◆ ABOUT THIS EXERCISE ◆
If a line in the entries below holds the string "Open", copy it.

◆ AVAILABLE DATA ◆
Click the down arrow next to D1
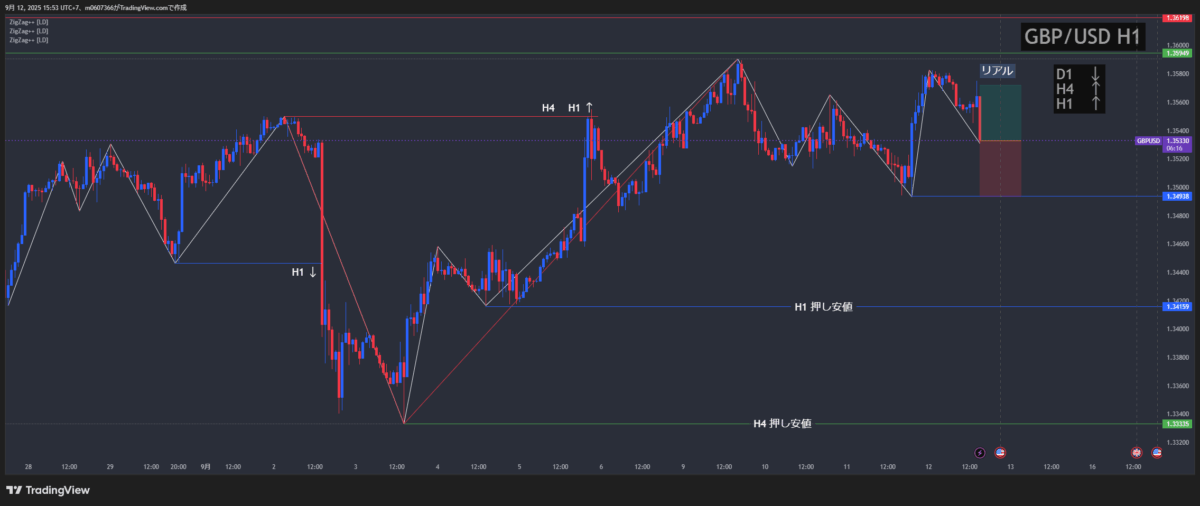The width and height of the screenshot is (1200, 506). (1095, 75)
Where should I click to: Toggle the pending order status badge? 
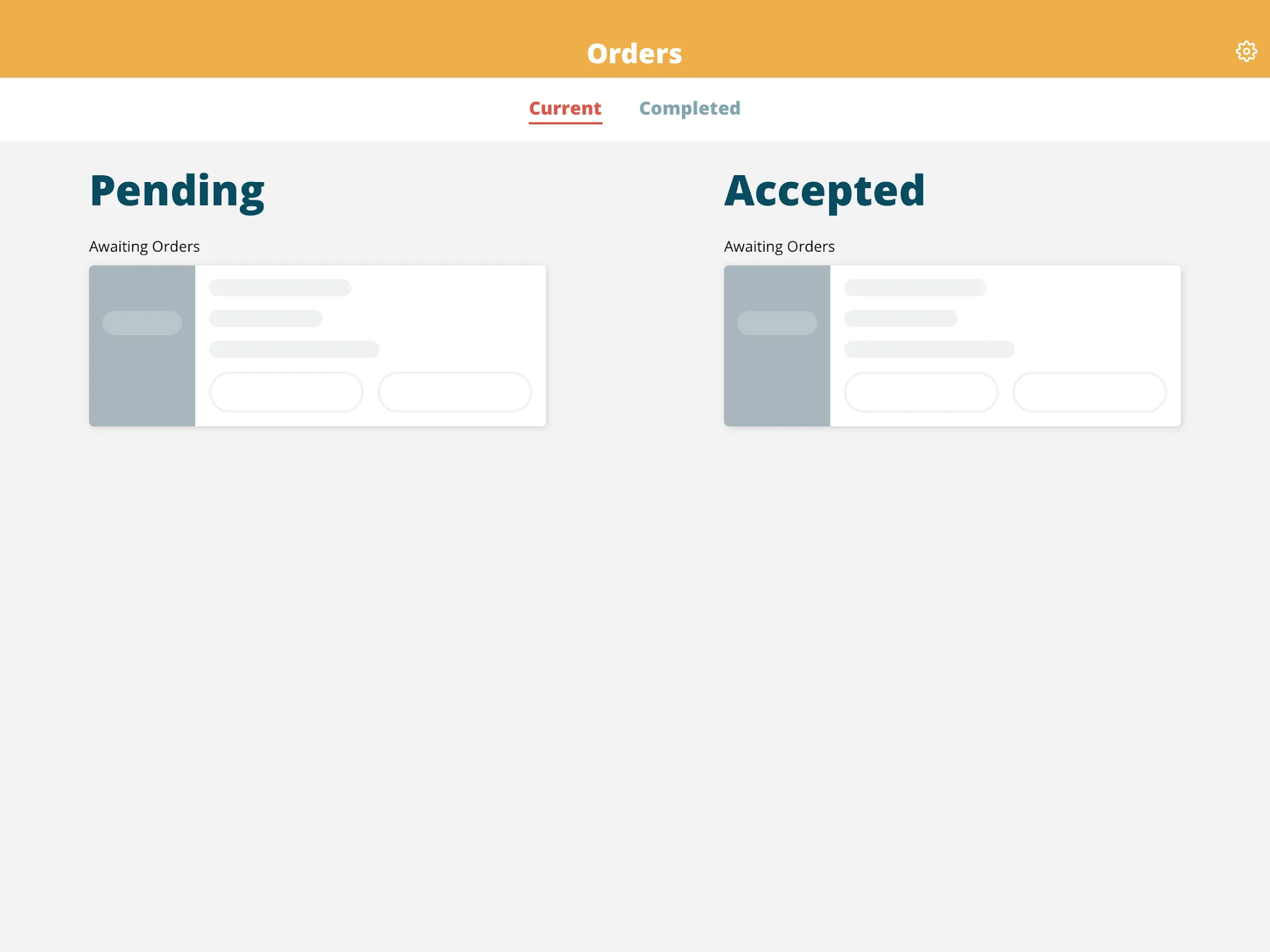point(142,323)
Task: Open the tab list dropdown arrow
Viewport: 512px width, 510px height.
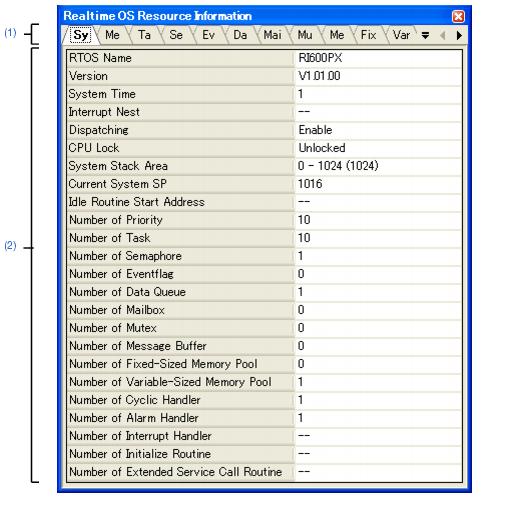Action: (x=425, y=35)
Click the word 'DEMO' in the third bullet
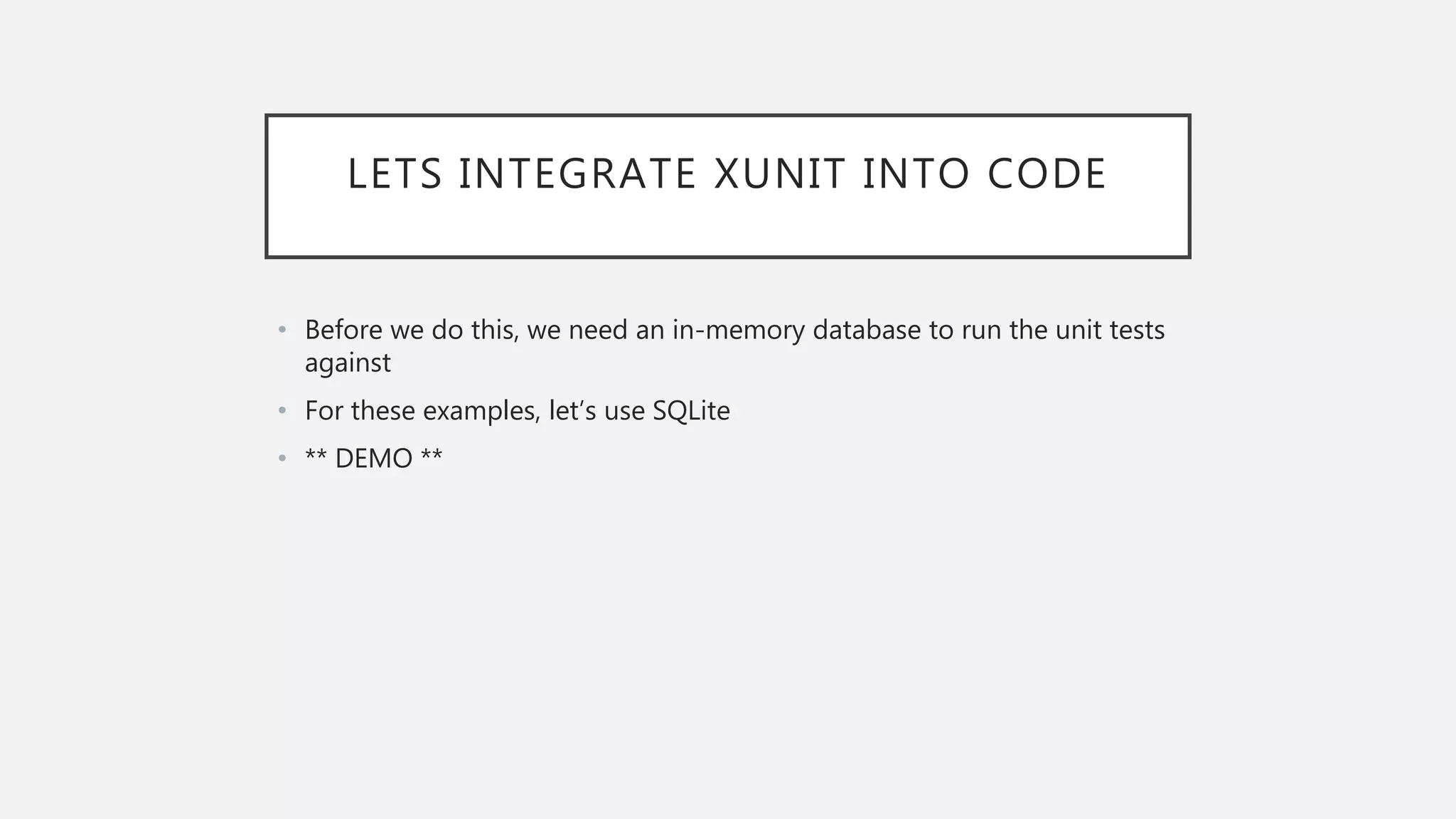 coord(374,459)
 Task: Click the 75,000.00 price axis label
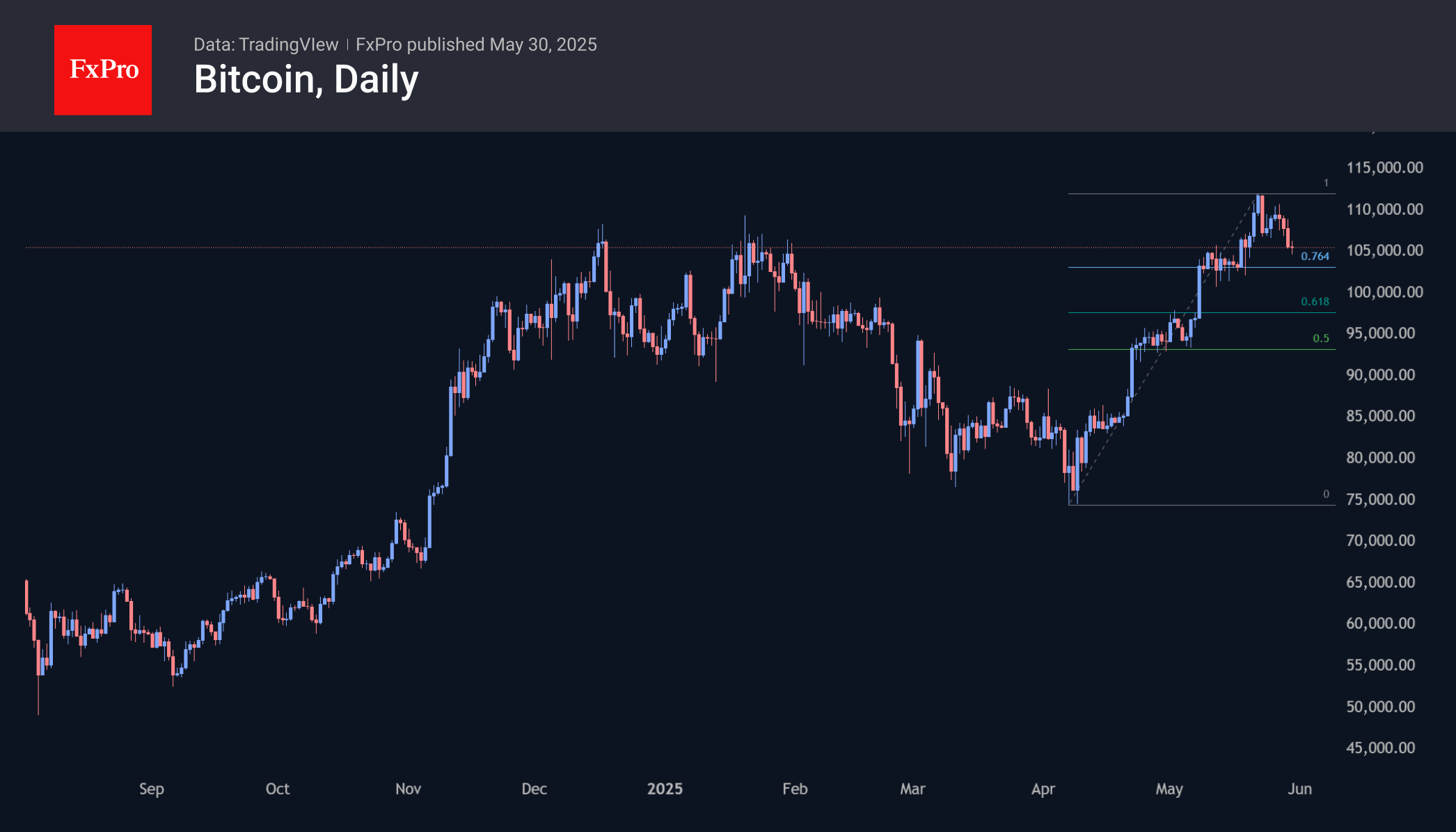point(1380,499)
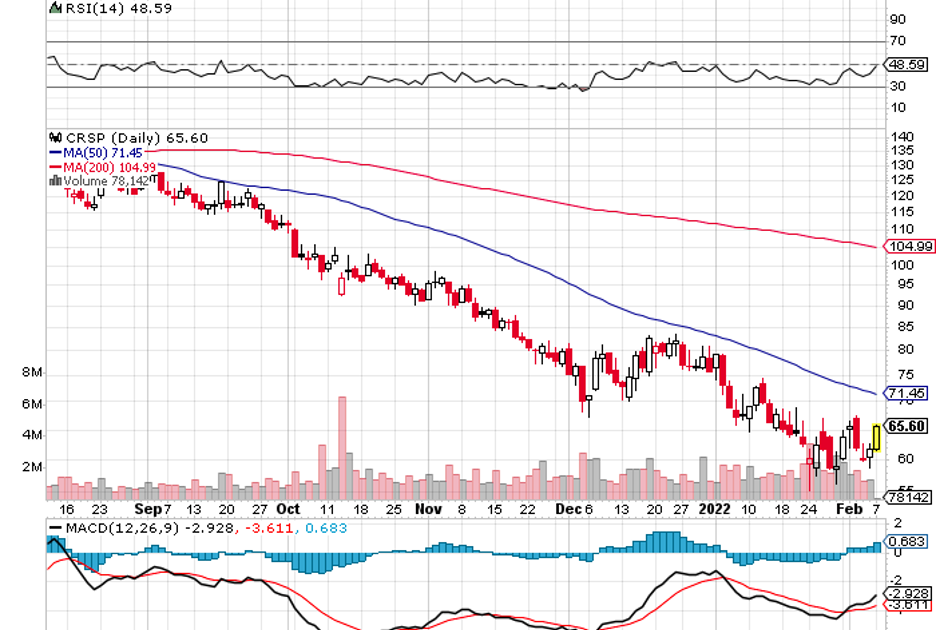This screenshot has width=936, height=630.
Task: Click the blue 71.45 MA(50) axis tag
Action: 905,393
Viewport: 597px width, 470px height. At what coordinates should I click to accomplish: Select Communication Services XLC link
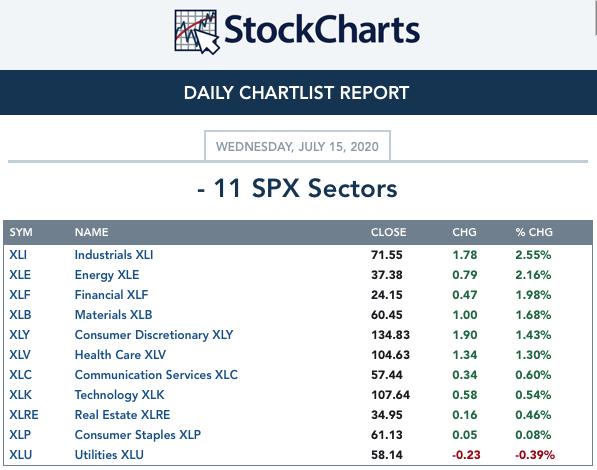156,375
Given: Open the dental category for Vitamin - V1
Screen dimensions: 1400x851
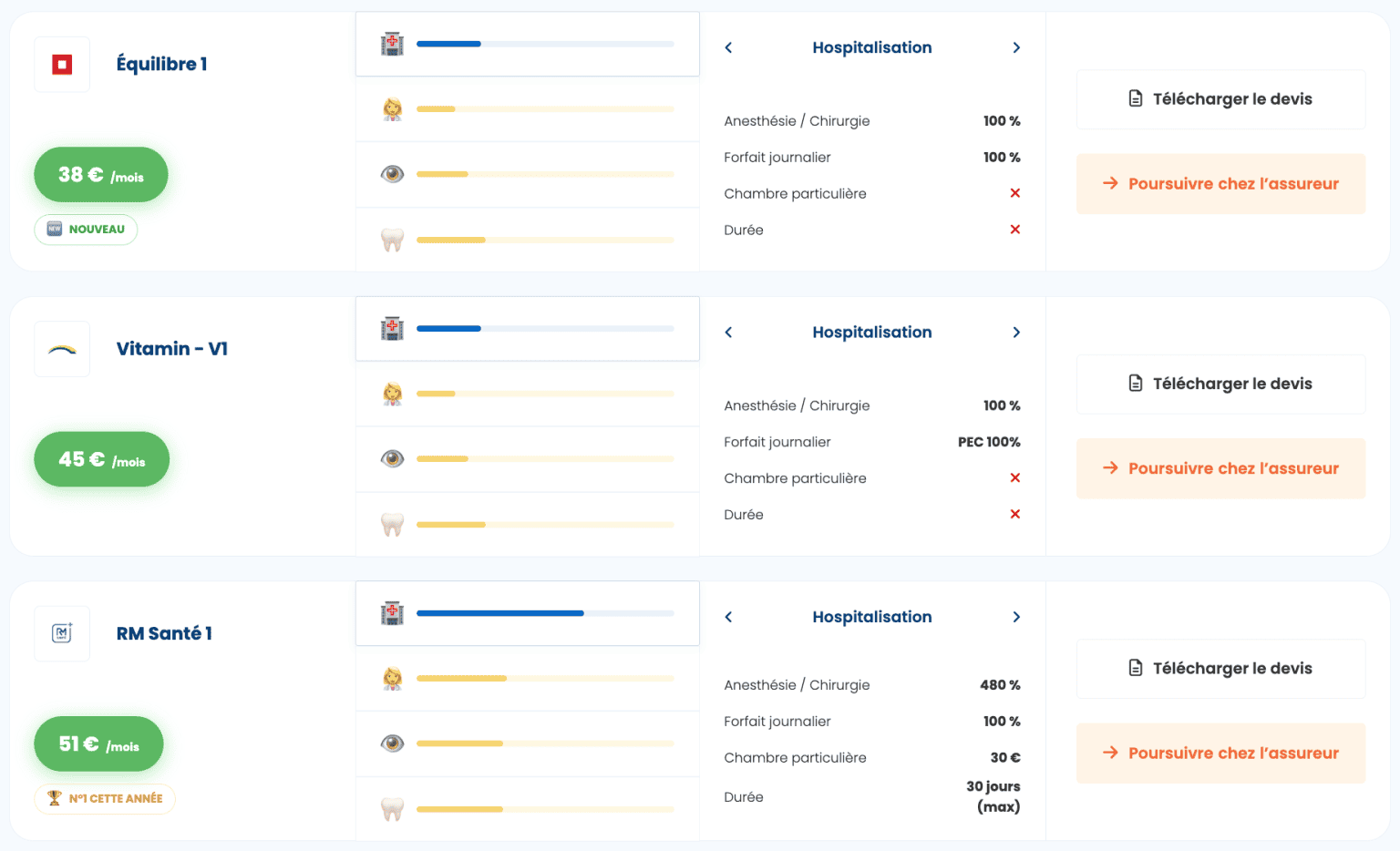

◆ TASK OUTPUT ◆
Task: Open the tab list dropdown arrow
Given: Open the dental category for Vitamin - V1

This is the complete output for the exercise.